Читать «Собрание сочинений в семи томах. Том 5. Путевые очерки» онлайн - страница 16
Карел Чапек
А теперь — Монреале, чудо, богатейший ковчег романского искусства; это — собор, от потолка до пола выложенный золотыми мозаиками; они, правда, не достигают благородной красоты равеннских мозаик, — которые, к слову, старше на несколько столетий, — но могут считаться превосходнейшей, монументальнейшей сокровищницей романского декоративного искусства, так же, как и Капелла Палатина здесь, в Палермо, вызывающая головокружение, так же, как галерея с крестовыми сводами в Монреале, где вы можете сойти с ума от примерно трехсот фигурных колонн, причем каждая капитель оригинальна и представляет собой запутанный клубок орнамента и легендарных сцен, животных, мусийных работ — и, наконец, так же, как орнаменты, и полы, и фризы, здесь в Монреале, превосходящие все, что я до сей поры представлял о возможностях чисто геометрической орнаментики. И затем — сам Монреале, странный город, прилепившийся на склоне горы посреди древовидных кактусов, пальм, смоковниц и не знаю каких еще удивительнейших деревьев, город, изобилующий испанскими и сарацинскими решетками, город мягкого, необычайно живописного барокко, грязного белья, осликов, детей, поросят, фронтонов в народном духе, прекрасных видов, простирающихся до самых Липарских островов, — первый город, в котором у меня в буквальном смысле слова разбегались глаза.

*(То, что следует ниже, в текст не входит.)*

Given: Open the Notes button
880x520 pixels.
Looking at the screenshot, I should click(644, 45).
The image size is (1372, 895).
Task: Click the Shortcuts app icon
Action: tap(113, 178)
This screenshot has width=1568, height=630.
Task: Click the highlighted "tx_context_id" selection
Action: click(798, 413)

И — опять нечто совсем иное: садик, окруженный старой полуразвалившейся галереей с крестовыми сводами в Сан-Джованни-дельи-Эремити. Сама церквушка — старинная мечеть с мавританскими куполами; и на крошечном клочке земли, окруженном мавританскими стрельчатыми арками, выросло и расцвело все, что сумасшедшее щедрое небо даровало Золотой Раковине, палермскому заливу. Несколько апельсиновых и лимонных деревьев сгибаются под бременем зрелых плодов — и одновременно цветут; финиковая пальма, осыпавшиеся розы, кусты, несущие литрового объема трубчатые соцветия, растительность, незнакомая мне, заросли цветов с дурманящим ароматом. На невероятно синем небе вырисовываются пять алых сарацинских куполов, похожих на гигантские глобусы. Мой бог, этот уголок земли был все же, пожалуй, самым прекрасным из всего, что я видел.
В Монреале есть чудесные мозаики о сотворении мира; сам Микеланджело в Сикстинской капелле не постиг с такой глубиной сотворение света, и вод, и суши, и небесных тел, а главное — он забыл или не сумел показать, как бог в день седьмый «увидел, что это — хорошо», и предался отдыху. Бог в Монреале отдыхает, погруженный в мечты, как хозяин после трудового дня, сложив руки на коленях. Впрочем, и сам творец забыл кое-что: он, правда, велел Адаму назвать именами всех зверей и тварей водяных, но не велел ему дать имя всем запахам. Вот почему язык человеческий не в силах выразить все ароматы и оттенки смрада. Смешайте запахи жасмина, гнилой рыбы, козьего сыра, прогорклого растительного масла, испарений человеческих тел, дыхание моря, эфирных масел от апельсинов, кошек — и вы получите вдесятеро слабейшее представление о том, чем пахнет портовая улица. Да не забудьте еще детские пеленки, гниющие овощи, козий помет, табак, пыль, древесный уголь и помаду. Добавьте сюда запахи прели, помоев, мокрого белья, пригоревшего масла. Но и этого будет мало. Это просто невыразимо.